▶ **Work required**: Check every line of the entries below for the word "Select". Then give the number of lines that have it, with nothing added.

(Stored data entries)
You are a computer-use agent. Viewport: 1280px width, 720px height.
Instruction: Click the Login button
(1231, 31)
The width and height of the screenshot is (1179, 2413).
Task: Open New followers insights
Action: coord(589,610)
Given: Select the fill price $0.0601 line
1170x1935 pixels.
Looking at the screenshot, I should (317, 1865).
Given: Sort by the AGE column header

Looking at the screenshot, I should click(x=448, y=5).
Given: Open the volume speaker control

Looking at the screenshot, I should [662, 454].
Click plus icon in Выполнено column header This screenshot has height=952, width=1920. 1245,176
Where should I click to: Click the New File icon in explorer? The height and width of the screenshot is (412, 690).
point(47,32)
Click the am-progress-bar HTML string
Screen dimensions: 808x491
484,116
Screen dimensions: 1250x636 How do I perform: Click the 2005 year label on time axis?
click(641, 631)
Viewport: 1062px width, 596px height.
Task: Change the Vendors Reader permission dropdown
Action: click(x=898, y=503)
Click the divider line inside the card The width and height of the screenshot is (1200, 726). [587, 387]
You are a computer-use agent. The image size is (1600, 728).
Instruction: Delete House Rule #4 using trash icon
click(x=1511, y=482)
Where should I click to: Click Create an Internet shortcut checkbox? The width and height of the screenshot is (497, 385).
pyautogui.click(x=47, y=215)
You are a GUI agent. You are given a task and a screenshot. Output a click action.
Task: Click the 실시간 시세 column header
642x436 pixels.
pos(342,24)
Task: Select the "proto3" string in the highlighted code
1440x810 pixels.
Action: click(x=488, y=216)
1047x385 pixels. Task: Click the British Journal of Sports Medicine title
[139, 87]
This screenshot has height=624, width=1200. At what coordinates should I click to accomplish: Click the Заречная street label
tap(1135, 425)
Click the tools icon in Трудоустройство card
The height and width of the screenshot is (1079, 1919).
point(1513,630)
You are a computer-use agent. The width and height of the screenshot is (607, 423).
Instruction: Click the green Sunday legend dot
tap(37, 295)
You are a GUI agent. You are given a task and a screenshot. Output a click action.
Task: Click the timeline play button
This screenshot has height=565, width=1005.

▶ **Reply to the exercise**: 2